Advanced non-small cell lung cancer (NSCLC) patients are a diverse group with limited life expectancies. For a study, researchers sought to create techniques for better identifying patients whose survival was more than 90 days.

They examined 83 traits in 106 stage IV NSCLC patients who had never received therapy and had an Eastern Cooperative Oncology Group Performance Status (ECOG- PS) >1. Hyperparameter optimization and model selection were both automated machine-learning processes. For a second (“lite”) model, dimensionality reduction was done using 100-fold bootstrapping. C-statistic and accuracy measures were used to assess performance in an out-of-sample validation cohort. On a second independent, prospective cohort (N = 42), the “lite” model was verified. To assess the variations in feature centrality and connectedness, network analysis (NA) was used.

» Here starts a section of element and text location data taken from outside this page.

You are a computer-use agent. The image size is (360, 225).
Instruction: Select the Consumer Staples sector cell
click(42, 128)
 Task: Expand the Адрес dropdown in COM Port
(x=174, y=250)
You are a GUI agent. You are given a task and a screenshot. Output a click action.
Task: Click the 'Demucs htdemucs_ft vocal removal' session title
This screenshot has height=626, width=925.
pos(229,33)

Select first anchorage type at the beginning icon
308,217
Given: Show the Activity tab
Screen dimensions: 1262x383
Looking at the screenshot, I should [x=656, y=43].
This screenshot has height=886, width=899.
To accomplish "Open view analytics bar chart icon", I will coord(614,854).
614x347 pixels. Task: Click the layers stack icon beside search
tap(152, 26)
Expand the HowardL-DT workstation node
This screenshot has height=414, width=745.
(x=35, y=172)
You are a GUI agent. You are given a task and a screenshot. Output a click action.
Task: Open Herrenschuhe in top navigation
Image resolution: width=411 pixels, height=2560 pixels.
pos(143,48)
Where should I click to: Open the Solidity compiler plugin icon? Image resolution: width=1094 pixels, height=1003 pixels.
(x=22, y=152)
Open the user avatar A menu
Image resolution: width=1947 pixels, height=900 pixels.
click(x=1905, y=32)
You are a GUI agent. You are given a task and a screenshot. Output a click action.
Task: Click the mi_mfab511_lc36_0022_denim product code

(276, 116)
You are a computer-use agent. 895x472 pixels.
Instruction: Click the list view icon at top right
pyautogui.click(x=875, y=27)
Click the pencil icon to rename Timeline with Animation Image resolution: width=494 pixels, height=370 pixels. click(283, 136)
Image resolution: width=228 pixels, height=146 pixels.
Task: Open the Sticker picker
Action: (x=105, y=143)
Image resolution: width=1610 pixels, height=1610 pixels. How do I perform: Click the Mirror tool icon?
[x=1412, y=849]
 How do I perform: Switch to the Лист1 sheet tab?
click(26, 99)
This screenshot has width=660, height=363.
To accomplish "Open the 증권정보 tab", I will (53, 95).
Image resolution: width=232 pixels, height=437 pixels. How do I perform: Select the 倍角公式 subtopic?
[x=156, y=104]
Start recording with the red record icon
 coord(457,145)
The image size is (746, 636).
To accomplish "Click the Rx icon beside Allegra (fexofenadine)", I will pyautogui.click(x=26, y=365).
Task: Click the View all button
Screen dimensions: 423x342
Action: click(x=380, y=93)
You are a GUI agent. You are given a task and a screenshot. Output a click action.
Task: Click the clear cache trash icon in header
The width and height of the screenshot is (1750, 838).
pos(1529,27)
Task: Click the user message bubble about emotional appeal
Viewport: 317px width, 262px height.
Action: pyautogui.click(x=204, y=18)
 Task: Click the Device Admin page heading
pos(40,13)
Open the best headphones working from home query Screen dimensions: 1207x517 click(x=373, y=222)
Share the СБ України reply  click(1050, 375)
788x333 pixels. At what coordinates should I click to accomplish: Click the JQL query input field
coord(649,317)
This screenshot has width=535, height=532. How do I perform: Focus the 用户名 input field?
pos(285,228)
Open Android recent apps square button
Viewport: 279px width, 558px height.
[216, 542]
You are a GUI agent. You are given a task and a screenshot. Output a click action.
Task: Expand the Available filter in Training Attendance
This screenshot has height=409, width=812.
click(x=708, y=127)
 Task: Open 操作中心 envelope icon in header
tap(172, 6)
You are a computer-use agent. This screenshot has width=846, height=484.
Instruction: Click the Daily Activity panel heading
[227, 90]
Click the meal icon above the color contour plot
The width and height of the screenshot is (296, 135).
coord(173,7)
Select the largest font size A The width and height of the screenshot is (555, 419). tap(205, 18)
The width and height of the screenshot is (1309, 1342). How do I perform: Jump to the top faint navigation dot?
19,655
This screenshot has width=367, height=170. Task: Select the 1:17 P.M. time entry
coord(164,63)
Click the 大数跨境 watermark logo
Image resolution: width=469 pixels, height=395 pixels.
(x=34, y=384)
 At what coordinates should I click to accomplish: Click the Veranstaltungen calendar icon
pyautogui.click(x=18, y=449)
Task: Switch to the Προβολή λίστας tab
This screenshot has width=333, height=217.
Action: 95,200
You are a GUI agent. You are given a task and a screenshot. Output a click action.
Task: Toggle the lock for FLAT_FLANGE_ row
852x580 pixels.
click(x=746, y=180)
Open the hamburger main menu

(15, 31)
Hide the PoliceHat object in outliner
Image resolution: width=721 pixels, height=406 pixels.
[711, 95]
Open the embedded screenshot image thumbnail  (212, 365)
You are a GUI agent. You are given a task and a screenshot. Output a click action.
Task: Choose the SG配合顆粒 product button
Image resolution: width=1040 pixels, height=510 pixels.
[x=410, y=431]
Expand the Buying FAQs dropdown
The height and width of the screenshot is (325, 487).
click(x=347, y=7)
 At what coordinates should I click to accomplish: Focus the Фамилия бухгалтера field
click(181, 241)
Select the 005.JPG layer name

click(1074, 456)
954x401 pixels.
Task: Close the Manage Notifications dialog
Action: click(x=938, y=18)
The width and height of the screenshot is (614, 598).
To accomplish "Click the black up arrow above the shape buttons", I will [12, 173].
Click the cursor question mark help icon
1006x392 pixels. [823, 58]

ExtraTrees Classifier was chosen as the algorithm, and it had a C-statistic of 0.82 (P<0.01) and an accuracy of 0.81 (P=0.01). With 16 variables, the “lite” model produced C-statistics of 0.84 (P<0.01) and 0.75 (P=0.039) for the first cohort and C-statistics of 0.706 (P<0.01) and 0.714 (P<0.01) for the second cohort. Patients’ networks that had lower rates of survival were more intricately interwoven. In NA, prestige ratings for characteristics associated with cachexia, inflammation, and quality of life differed significantly.

To assess the prognosis of advanced NSCLC, machine learning can be helpful. With fewer features, the model was still very accessible and had good metrics.